------ ITEMS ------

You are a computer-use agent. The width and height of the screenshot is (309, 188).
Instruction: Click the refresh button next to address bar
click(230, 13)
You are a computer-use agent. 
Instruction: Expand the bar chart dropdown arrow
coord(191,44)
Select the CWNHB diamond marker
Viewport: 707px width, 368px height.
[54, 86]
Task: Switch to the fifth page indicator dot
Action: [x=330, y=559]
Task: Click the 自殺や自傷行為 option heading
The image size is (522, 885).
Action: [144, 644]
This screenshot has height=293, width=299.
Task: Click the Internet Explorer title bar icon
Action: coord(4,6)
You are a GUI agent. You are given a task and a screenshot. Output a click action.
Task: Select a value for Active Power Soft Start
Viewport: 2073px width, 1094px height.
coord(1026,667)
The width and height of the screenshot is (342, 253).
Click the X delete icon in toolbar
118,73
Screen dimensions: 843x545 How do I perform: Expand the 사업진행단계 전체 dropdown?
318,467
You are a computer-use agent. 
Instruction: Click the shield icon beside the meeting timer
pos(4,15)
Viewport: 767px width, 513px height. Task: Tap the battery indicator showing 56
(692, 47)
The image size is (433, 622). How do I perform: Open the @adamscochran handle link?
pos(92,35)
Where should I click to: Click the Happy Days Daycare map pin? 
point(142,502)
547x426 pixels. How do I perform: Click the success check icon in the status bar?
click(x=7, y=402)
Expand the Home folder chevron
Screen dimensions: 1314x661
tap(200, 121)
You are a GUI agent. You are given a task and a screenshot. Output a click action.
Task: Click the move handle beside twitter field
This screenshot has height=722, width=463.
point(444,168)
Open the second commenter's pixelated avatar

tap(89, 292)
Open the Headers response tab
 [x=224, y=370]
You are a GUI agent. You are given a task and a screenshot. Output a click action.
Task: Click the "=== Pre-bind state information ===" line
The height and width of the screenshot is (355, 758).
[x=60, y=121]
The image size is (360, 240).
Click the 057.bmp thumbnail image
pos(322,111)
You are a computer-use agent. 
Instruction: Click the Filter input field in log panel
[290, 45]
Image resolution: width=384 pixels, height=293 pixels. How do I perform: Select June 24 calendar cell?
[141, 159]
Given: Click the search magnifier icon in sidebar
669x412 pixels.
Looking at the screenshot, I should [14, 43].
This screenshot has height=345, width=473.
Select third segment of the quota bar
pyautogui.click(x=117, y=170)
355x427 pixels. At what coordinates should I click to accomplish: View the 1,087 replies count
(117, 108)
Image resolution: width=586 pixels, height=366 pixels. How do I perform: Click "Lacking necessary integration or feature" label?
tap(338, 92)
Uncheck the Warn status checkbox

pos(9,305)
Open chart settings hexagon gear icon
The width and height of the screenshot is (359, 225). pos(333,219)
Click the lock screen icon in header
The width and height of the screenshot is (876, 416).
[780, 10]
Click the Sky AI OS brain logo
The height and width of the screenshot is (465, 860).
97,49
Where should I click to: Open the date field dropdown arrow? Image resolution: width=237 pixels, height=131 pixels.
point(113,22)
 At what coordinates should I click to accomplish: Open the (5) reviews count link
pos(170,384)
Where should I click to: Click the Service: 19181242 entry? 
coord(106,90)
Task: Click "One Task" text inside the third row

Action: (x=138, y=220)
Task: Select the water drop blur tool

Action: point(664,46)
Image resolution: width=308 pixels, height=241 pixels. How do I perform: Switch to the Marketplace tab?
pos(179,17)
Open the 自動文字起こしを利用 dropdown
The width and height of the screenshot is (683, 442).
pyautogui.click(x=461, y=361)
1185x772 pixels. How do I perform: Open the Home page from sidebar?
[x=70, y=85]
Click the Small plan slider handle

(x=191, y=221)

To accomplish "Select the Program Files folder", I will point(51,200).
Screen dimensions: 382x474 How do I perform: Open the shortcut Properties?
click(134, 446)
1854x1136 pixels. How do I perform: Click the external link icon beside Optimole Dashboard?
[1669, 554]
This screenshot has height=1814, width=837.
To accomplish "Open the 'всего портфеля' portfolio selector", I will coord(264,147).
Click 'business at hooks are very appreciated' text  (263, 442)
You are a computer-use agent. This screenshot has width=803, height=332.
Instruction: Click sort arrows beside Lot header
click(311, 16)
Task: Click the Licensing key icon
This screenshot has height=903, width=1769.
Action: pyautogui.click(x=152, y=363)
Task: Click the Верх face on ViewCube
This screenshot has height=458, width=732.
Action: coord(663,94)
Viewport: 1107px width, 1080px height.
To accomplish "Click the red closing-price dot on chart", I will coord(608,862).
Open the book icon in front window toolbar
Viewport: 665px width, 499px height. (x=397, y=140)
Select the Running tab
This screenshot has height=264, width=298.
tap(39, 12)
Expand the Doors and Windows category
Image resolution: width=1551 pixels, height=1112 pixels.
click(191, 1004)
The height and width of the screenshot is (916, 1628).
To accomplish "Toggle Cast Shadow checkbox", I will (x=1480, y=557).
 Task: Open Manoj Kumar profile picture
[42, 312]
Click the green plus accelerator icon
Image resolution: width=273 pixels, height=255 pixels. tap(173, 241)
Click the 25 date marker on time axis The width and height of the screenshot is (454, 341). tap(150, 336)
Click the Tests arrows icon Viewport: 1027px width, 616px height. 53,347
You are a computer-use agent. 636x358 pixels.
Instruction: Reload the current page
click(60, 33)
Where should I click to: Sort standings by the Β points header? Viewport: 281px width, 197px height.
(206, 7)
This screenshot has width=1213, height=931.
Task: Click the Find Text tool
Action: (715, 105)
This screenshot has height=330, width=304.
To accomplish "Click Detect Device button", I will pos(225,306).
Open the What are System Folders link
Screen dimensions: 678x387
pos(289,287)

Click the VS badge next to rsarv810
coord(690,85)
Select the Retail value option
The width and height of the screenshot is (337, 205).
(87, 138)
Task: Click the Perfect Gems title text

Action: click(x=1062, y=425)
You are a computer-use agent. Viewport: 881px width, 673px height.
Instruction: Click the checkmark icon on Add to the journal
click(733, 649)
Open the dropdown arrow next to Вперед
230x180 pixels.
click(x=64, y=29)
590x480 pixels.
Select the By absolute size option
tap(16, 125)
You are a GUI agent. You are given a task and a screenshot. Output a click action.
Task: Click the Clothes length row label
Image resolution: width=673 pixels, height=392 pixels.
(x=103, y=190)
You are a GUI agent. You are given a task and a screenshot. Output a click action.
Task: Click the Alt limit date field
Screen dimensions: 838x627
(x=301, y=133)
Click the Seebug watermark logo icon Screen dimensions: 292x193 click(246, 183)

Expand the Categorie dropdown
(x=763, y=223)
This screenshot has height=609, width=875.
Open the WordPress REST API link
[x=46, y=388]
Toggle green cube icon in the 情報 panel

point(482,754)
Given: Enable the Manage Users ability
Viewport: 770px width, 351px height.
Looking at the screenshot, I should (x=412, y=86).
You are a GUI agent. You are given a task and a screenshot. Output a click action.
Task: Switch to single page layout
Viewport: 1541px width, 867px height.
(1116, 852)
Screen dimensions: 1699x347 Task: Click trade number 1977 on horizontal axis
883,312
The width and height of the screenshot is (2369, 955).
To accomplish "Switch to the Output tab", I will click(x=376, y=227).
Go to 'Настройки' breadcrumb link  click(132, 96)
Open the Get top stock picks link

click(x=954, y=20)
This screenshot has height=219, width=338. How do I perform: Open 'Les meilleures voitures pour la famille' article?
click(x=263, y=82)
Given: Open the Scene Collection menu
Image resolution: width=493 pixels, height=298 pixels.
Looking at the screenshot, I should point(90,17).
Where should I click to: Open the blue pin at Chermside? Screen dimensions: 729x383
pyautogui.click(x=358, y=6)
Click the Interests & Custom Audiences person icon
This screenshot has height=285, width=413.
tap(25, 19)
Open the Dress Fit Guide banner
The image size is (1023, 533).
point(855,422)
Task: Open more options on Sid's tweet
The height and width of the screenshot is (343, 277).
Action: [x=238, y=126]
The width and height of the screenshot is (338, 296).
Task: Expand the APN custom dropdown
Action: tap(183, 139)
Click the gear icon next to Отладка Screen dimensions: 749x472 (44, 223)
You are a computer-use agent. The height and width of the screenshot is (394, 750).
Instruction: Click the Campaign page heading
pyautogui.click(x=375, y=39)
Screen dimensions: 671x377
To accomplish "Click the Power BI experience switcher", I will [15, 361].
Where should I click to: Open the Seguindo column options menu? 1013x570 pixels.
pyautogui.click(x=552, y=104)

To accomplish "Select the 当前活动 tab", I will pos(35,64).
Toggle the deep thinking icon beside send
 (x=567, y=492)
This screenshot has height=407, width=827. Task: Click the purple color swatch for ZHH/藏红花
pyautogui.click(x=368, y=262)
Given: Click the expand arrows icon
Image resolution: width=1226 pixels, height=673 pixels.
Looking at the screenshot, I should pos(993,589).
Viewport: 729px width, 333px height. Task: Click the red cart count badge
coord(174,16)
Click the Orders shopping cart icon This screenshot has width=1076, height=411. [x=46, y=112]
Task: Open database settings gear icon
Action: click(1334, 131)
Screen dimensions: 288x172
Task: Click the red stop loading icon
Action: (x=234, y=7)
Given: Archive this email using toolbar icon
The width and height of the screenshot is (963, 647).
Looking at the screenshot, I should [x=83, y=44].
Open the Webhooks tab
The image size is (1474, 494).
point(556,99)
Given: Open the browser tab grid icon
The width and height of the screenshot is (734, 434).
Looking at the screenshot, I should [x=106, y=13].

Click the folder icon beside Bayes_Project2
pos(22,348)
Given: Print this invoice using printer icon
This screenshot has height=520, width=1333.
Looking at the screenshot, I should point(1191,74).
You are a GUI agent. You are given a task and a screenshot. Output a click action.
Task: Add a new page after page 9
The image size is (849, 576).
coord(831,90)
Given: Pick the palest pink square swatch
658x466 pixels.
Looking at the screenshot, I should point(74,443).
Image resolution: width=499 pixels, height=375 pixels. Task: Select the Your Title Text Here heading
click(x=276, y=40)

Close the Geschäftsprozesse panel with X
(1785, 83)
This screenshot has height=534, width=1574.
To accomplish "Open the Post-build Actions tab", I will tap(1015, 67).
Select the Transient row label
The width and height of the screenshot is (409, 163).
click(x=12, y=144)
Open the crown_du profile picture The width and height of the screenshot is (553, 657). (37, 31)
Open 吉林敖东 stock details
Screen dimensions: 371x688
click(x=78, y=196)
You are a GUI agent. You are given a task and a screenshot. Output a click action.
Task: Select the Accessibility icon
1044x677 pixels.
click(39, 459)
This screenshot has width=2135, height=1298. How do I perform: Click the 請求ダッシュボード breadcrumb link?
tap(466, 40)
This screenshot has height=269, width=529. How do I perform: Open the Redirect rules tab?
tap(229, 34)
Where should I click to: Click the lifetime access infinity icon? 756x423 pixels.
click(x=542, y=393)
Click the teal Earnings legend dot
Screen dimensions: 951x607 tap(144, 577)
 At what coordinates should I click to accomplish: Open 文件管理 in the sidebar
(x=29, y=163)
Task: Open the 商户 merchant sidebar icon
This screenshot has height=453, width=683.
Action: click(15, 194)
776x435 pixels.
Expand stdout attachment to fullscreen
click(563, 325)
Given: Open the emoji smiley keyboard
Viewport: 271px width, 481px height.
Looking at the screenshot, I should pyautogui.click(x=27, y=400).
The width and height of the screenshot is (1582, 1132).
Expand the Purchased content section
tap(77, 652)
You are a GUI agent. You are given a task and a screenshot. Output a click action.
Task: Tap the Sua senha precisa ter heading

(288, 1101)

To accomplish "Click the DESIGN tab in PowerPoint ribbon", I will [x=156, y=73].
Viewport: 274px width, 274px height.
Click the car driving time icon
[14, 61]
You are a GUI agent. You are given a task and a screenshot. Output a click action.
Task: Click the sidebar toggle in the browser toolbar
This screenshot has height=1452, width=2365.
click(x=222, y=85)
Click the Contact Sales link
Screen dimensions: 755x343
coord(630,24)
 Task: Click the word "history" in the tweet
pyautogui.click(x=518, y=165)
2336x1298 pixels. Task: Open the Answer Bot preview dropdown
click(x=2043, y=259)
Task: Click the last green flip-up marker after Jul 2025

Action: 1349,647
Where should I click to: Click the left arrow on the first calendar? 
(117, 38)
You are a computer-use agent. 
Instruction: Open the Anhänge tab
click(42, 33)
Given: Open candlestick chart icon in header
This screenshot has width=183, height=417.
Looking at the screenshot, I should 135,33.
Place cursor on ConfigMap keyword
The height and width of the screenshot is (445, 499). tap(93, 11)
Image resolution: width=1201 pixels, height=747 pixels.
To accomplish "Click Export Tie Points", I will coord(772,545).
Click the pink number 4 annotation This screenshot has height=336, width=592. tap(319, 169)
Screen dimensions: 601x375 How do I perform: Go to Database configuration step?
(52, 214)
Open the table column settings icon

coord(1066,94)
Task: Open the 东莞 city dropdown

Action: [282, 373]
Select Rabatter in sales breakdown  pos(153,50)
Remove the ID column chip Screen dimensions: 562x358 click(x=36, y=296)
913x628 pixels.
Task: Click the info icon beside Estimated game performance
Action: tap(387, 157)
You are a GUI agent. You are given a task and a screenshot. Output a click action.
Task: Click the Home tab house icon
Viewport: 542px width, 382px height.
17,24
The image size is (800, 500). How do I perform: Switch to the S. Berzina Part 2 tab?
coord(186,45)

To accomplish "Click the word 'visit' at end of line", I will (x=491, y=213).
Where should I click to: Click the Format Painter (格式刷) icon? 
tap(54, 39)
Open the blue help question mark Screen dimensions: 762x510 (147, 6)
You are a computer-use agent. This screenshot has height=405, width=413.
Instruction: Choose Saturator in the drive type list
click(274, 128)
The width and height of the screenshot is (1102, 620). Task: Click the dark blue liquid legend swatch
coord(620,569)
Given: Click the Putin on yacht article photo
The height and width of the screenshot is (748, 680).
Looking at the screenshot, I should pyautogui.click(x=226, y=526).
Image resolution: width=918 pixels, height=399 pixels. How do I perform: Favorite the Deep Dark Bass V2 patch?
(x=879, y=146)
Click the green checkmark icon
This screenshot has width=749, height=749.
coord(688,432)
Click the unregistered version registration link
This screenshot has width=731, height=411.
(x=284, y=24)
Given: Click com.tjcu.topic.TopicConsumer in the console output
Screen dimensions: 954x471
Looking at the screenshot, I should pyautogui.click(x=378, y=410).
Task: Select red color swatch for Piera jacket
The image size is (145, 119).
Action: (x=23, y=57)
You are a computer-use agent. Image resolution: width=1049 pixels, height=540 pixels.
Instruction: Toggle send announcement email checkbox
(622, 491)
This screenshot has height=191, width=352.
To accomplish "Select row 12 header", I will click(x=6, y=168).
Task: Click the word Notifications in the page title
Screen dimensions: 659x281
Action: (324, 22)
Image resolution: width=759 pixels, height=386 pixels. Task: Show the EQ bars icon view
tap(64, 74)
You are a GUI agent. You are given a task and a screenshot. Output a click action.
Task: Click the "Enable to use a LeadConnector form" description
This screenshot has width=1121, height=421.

------

• EXERCISE PROMPT: Turn the lines of the material into a JSON list of strings, one string per line, with blank lines left out. Start at the line that contains "Task: Click the Perfect Gems title text" and stop after the line that contains "(x=103, y=190)".

• WRITTEN RESPONSE:
[
  "Task: Click the Perfect Gems title text",
  "Action: click(x=1062, y=425)",
  "You are a computer-use agent. Viewport: 881px width, 673px height.",
  "Instruction: Click the checkmark icon on Add to the journal",
  "click(733, 649)",
  "Open the dropdown arrow next to Вперед",
  "230x180 pixels.",
  "click(x=64, y=29)",
  "590x480 pixels.",
  "Select the By absolute size option",
  "tap(16, 125)",
  "You are a GUI agent. You are given a task and a screenshot. Output a click action.",
  "Task: Click the Clothes length row label",
  "Image resolution: width=673 pixels, height=392 pixels.",
  "(x=103, y=190)"
]